Page MenuHomePhabricator

Parsoid base URL should be independent of page
Closed, ResolvedPublic

Description

Currently Parsoid sets the URL of the page itself as the base URL. This means that [[OS/2]] has <base href="//en.wikipedia.org/wiki/OS/2">, which means that links on that page have to look like <a href="../Unix"> in order to point to the right place.

This practice is evil and should die in a fire. Instead, the base URL should be set to the base URL of the wiki, e.g. <base href="//en.wikipedia.org/wiki">.

The fact that the base URL currently depends on the page name causes lots of problems.

Mixing content from multiple pages (like in Flow) is hard, because you have to normalize away all the <base> differences. Even embedding content from one page standalone is difficult because Parsoid's (variable) choice for the base URL is not a reasonable choice for your entire UI's base URL.

Creating new content (like in VE) would be hard if it weren't for the fact that Parsoid tolerates <a href="Foo"> where it would really expect <a href="../Foo">. If VE had to actually produce correct hrefs in its output, it would have to do some pretty evil analysis of the base URL.

Copying content from one page to another is hit by both issues: you have to process the hrefs of copied links based on both the source's base URL and the destination's base URL, which is quite error-prone.

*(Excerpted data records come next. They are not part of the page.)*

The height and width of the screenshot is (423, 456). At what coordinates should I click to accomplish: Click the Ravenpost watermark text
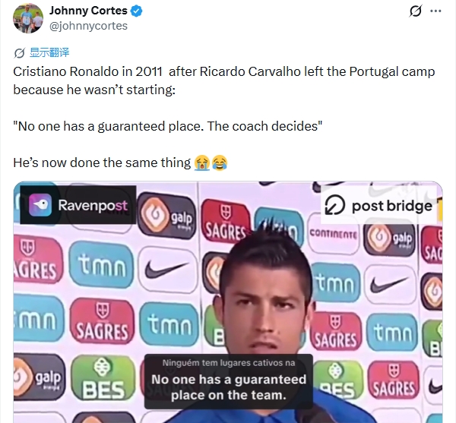(93, 205)
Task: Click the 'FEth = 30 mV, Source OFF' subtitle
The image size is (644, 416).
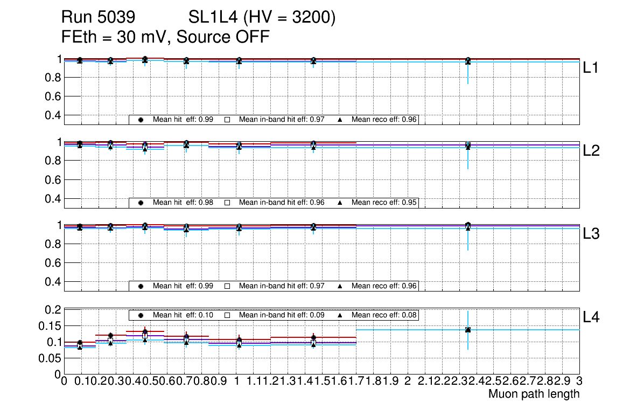Action: (165, 37)
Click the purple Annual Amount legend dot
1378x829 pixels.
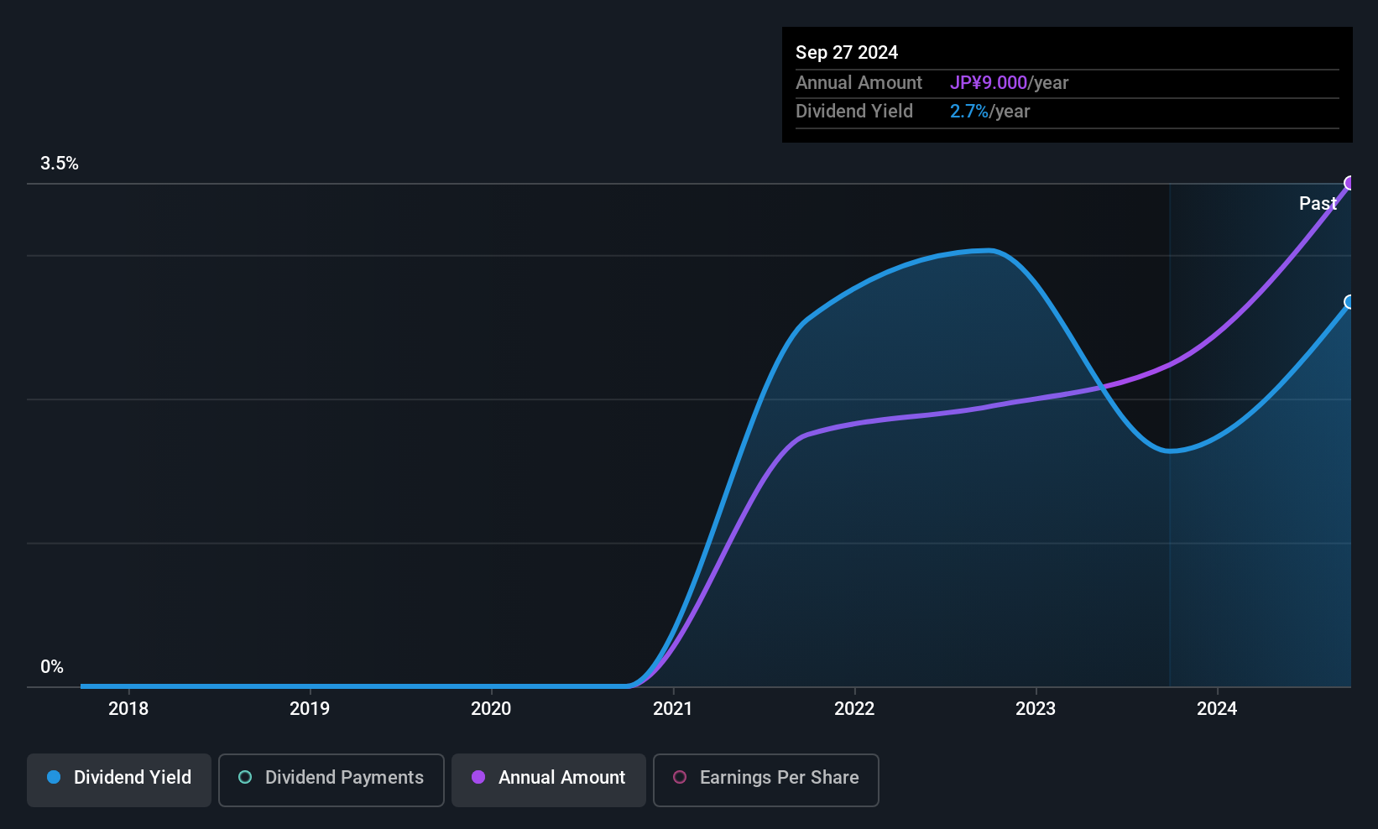tap(478, 778)
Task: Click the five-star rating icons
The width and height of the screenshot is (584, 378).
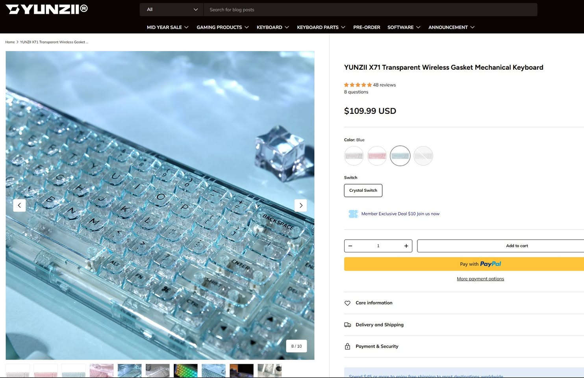Action: pyautogui.click(x=358, y=85)
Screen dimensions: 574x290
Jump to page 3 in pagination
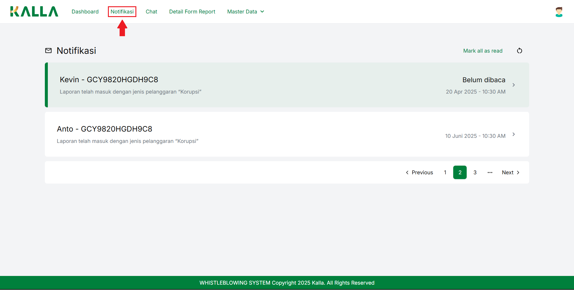point(475,173)
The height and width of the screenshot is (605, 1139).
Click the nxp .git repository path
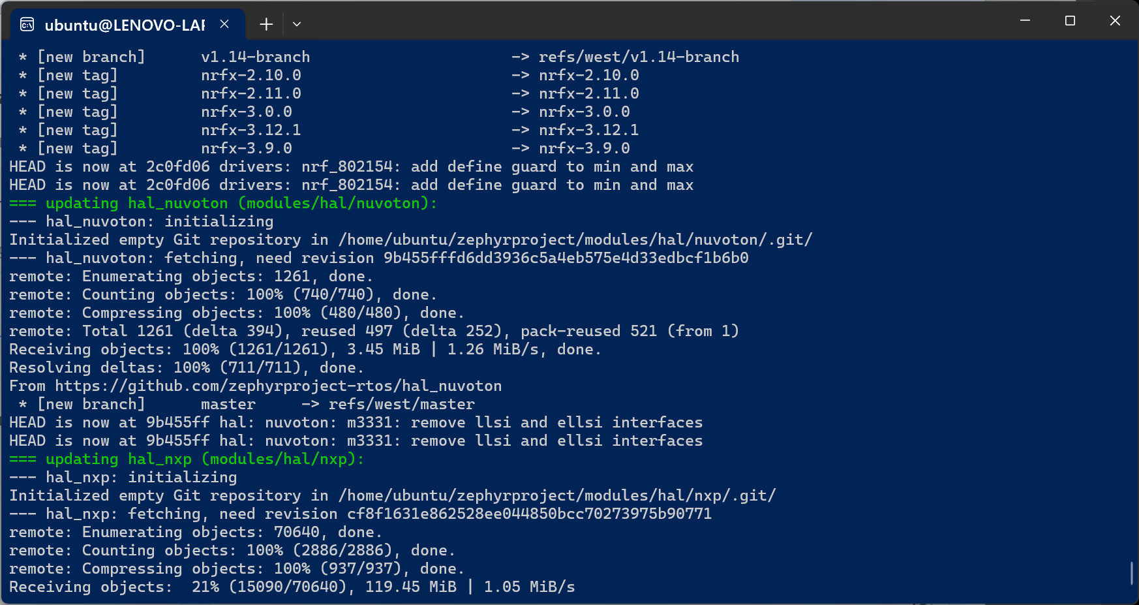pyautogui.click(x=556, y=495)
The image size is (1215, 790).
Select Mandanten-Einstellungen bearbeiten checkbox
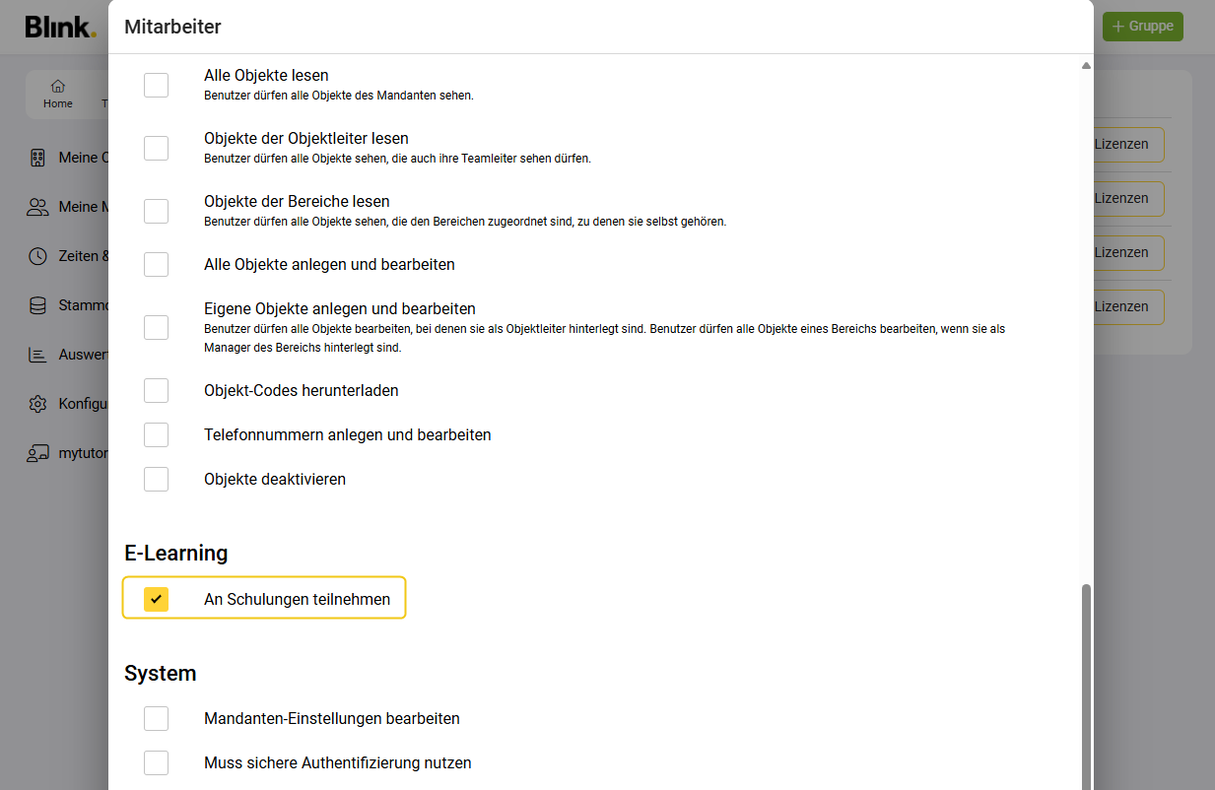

This change has been discussed before and everyone seems to agree that it should happen, but it hasn't happened yet, so let's start tracking it here.


Version: unspecified
Severity: normal
See Also:
https://bugzilla.wikimedia.org/show_bug.cgi?id=73291

Details

Reference
bz70743

Event Timeline

bzimport raised the priority of this task from to Unbreak Now!.Nov 22 2014, 3:54 AM
bzimport added a project: Parsoid-DOM.
bzimport set Reference to bz70743.

Let us tackle this soon since this seems to get in the way of Flow dropping data-parsoid usage.

gerritadmin wrote:

Change 170359 had a related patch set uploaded by Subramanya Sastry:
WIP: (Bug 70743): Point base href to the wiki + fix wikilink hrefs

https://gerrit.wikimedia.org/r/170359

gerritadmin wrote:

Change 170359 merged by jenkins-bot:
(Bug 70743): Point base href to wiki base; update link, img, tpl hrefs

https://gerrit.wikimedia.org/r/170359

GWicke subscribed.
This comment was removed by GWicke.
Arlolra subscribed.

This broke citations on parsoid html when <base href="http://pathtowiki" /> is set.

The href for citations are rendered as "#justahash" which respect the base url.

See http://parsoid-lb.eqiad.wikimedia.org/enwiki/Barack_Obama?oldid=645788571 where clicking a citation leads you to, for example, https://en.wikipedia.org/wiki/Main_Page#cite_ref-347.

Hash links, however, seem to include the full page path and remain unaffected.

What is left to do here? Is this still priority "Unbreak now" ?

ssastry lowered the priority of this task from Unbreak Now! to Medium.Apr 2 2015, 1:29 PM
ssastry set Security to None.